Rudin, in his Principles of Mathematical Analysis, proves the following theorem:
The subsequential limits of a sequence $\{p_n\}$ in a metric space $X$ form a closed subset of $X$.
I've tried to come up with a different proof, but I have a few doubts about its correctness:
Let $E$ be the set of the subsequential limits of $\{p_n\}$ and $q$ a limit point of $E$. We have to prove that $q\in E$.
Since $q$ is a limit point of $E$, there exists a sequence $\{a_n\}$ in $E$ that converges to $q$ (this is a theorem that Rudin proves earlier in the book).
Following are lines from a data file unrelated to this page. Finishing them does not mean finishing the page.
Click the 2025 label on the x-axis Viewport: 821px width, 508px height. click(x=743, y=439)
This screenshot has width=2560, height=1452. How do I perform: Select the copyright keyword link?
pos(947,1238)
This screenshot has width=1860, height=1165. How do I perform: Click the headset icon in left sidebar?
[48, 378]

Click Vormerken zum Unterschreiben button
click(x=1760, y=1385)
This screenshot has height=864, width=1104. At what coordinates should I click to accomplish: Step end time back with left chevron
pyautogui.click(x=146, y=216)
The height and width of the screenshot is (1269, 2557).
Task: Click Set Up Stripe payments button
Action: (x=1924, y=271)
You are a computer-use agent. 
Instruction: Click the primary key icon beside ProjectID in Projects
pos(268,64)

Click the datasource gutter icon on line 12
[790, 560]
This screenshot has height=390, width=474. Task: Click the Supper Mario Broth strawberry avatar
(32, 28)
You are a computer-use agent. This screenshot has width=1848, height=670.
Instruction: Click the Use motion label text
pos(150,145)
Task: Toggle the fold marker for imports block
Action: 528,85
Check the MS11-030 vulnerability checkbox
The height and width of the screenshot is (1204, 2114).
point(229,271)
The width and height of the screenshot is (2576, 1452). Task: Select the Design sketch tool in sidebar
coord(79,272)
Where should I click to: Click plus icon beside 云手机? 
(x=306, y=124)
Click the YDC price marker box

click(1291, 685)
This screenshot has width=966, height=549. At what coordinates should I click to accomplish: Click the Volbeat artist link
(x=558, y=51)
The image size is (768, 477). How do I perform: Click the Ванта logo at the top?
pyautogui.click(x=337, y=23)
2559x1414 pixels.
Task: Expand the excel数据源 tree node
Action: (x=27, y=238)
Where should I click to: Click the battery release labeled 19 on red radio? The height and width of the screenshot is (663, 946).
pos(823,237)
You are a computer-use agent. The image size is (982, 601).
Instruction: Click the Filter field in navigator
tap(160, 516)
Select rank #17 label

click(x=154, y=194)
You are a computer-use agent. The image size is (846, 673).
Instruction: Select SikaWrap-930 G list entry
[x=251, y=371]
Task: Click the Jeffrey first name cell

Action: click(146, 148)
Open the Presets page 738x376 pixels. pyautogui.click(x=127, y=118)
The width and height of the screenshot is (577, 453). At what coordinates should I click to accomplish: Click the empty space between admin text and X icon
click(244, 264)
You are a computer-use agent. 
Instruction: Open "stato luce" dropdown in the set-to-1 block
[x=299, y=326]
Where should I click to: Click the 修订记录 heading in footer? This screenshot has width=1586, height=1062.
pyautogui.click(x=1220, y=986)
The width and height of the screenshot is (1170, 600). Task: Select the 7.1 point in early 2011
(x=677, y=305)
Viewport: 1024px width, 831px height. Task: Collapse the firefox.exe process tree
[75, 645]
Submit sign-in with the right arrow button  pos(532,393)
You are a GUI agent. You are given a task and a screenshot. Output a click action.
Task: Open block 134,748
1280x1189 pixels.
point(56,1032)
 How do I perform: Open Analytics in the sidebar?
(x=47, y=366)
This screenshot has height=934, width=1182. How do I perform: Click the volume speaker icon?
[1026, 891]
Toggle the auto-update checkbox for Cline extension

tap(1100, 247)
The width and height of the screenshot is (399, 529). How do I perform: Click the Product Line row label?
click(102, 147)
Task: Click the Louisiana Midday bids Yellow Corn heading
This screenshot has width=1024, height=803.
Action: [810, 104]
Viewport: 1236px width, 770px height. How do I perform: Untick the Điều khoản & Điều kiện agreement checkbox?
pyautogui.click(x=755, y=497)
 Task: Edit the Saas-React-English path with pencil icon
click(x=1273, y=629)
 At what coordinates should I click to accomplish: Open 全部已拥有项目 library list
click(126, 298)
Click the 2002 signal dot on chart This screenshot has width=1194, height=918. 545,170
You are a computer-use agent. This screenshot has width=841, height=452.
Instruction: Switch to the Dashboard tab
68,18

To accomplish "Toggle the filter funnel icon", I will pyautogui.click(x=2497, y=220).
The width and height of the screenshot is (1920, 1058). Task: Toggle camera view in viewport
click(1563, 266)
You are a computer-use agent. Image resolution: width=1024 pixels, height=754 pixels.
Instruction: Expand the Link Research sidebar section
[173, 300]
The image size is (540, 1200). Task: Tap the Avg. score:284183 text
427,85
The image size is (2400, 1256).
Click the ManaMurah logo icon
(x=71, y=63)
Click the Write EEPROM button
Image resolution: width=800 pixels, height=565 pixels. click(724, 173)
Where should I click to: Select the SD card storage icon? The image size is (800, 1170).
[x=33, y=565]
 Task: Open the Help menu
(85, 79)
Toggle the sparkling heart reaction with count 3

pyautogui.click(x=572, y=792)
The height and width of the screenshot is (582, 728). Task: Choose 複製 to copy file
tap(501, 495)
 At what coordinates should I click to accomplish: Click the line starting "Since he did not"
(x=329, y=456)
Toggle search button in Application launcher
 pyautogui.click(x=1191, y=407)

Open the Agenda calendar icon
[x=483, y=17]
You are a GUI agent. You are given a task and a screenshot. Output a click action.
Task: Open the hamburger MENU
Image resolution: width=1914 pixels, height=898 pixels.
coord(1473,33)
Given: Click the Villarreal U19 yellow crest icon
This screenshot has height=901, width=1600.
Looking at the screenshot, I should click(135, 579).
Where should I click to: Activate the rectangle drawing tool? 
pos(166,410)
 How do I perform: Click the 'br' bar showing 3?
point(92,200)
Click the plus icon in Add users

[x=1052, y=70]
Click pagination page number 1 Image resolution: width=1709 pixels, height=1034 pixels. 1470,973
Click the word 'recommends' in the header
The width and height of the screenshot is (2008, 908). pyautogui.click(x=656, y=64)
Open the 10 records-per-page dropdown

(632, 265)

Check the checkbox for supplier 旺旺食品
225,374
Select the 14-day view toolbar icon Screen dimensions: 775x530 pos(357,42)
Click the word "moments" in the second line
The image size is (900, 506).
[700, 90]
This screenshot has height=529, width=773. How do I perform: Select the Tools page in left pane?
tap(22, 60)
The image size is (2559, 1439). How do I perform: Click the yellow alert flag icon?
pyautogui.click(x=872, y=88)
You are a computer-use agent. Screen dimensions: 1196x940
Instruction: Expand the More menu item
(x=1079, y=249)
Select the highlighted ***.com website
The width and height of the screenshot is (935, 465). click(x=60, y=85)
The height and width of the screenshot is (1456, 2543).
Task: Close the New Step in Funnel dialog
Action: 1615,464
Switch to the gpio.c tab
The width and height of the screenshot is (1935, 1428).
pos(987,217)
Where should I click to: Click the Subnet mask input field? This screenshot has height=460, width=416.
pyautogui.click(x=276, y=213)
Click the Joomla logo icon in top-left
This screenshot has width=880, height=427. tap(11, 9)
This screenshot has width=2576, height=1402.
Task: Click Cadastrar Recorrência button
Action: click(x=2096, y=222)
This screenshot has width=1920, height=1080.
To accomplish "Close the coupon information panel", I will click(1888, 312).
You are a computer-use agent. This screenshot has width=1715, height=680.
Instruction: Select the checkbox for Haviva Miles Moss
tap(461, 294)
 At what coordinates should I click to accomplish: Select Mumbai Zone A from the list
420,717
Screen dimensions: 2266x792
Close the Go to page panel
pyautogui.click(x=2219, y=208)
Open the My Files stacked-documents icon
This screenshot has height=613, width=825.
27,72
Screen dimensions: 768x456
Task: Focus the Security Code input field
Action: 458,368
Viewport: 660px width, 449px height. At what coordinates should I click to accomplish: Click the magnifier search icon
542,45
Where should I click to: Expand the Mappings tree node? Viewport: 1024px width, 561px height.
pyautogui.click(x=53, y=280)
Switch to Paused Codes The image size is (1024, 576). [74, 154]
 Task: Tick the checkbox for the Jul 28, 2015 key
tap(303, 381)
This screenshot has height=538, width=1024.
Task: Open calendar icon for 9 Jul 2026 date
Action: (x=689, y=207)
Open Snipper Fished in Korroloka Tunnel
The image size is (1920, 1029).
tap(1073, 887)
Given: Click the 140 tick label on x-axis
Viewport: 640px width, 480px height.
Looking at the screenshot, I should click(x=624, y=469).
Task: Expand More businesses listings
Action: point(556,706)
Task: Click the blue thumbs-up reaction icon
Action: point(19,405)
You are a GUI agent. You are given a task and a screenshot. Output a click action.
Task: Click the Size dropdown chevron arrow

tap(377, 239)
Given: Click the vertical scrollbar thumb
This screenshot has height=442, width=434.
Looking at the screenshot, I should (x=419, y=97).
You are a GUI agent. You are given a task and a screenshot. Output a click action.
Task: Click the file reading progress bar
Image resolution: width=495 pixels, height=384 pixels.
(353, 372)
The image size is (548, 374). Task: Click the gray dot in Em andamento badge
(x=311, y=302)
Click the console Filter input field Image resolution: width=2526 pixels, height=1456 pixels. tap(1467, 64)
Let $V_n$ be the open ball of center $a_n$ and radius $d(q,a_n)$.
Since there is a subsequence of $\{p_n\}$ which converges to $a_n$, $V_n \cap p(\mathbb{N})$, where $p(\mathbb{N})$ is the range of the sequence $\{p_n\}$, is nonempty for every $n\in \mathbb{N}$; that is, $V_n$ always contains at least one term of the sequence.
Therefore, by the axiom of countable choiche, there exists a sequence $\{q_n\}$ such that $q_n \in V_n\cap p(\mathbb{N})$ for every $n$. This happens to be a subsequence of $\{p_n\}$.
Now it is left to prove that $q_n$ converges to $q$: let $\epsilon >0$ be given; then there is $N$ such that $d(q,a_n)<\epsilon$ if $n>N$. We also find that $d(a_n,q_n)<d(q,a_n)$; thus, by the triangle inequality, $d(q,q_n)\leq d(a_n,q_n)+d(q,a_n)<2\epsilon$. Hence the thesis.
I realize that it's definitely more complicated that the one offered by the author, but is it sound nonetheless? Is it written in a fashion that would be accepted in an exam?
Here is how to prove it without the axiom of choice:...[0]:.. Let $q$ be a limit point of $E$...[1]:Observe that for any member of $E$ there is a strictly increasing $f : N \to N$ such that $(p_{f(n)})_{n \in N}$ converges to it...[2]:.. For all $r>0$, the set $S(r)= \{ n \in N : p_n \in B(q,r) \}$ is infinite because...[2a]:.. B(q,r) contains some $q^* \in E$ and,by [1], $q^*$is the limit of a sequence $(p_{f(n) : n \in N})$ for some strictly increasing $f:N \to N$, and ...[2b]:.. There exists, by the Triangle Inequality, some $s>0$ for which $B(q^*,s) \subset B(q,r)$, so... [2c}:..The infinite set $\{ n \in N : p_{f(n)} \in C \}$ is a subset of $S(r)$....[3]:..Now define $g:N \to N $ recursively by letting $g(0)= \min \{ k: p_k \in B(q,1) \}$ and $g(n+1)= \min \{ k>g(n) : p_k \in B(q,2^{-n-1} \}$. Then $g$ exists by [2] and is strictly increasing and $(p_{g(n)})_{n \in N}$ converges to $q$.